Fig. 4: CD44 enhanced cell rigidity via RhoA and Rac1.

a CD44 promoted cell internalization. Orange and gray represented the internalized cells with relatively high and low CD44 expression, respectively. EV: empty vector, NC: non related control. Data are means ± SD of more than three images of 20× objective. n > 59/each. b Representative images showing homotypic CIC structures with CD44-high cells internalized (in red and green, respectively). Scale bar, 20 µm. c CD44 positively regulated the expression of RhoA and pMLC in PLC/PRF/5 isogenic cells. d Time-lapse images in x–z plane for the deformation of PLC/PRF/5 isogenic cells compressed by agarose gel. e, f CD44 regulated cellular deformation dynamics over time (e), or in response to different weight loads (nN) (f) as determined by agarose compression assay.
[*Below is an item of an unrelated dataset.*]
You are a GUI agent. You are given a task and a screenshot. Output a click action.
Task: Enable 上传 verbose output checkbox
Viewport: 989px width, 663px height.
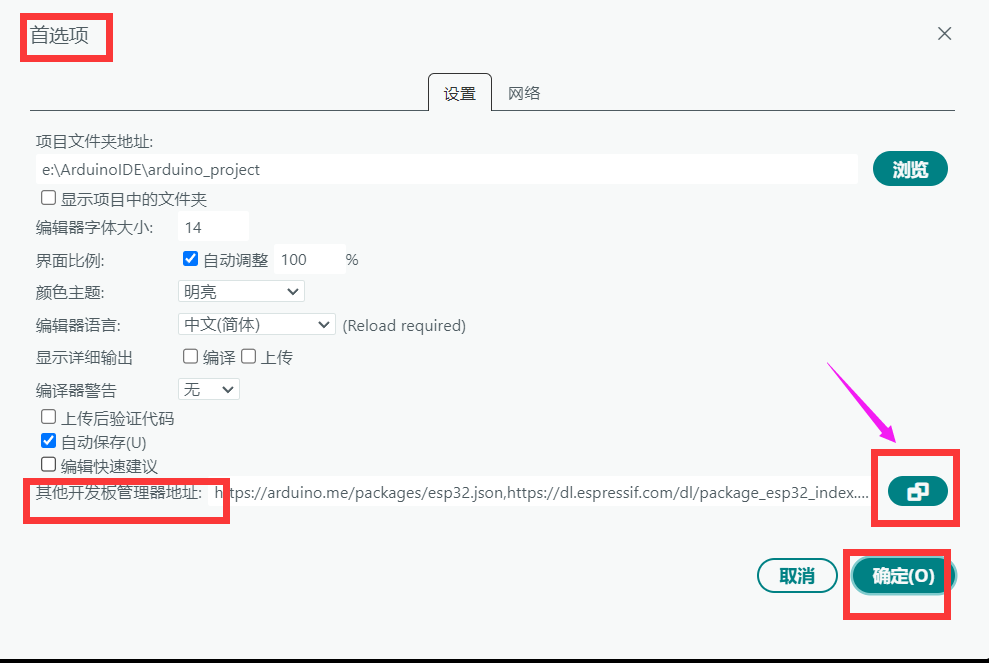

Data are means ± SD of triplicate experiments. g CD44 enhanced cell rigidity via RhoA and Rac1 as determined by agarose compression assay. Data are means ± SD of triplicate experiments. h The siRNA-mediated knockdown of Rac1 and RhoA in A4S and F6ft cells, respectively. i Formation of heCIC structures were inhibited, or promoted by knocking down Rac1 or RhoA, respectively, in PLC/PRF/5 isogenic cells. Data are means ± SD of more than three images of 20× objective. n > 300 cells analyzed for each clone. *P < 0.05; ***P < 0.001. j Overexpression of RhoA and Rac1in A4S and F6ft cells, respectively. k Formation of heCIC structures were inhibited, or promoted by overexpressing RhoA or Rac1, respectively, in PLC/PRF/5 isogenic cells. Data are means ± SD of more than three images of 20× objective. n > 300 cells analyzed for each clone. ***P < 0.001.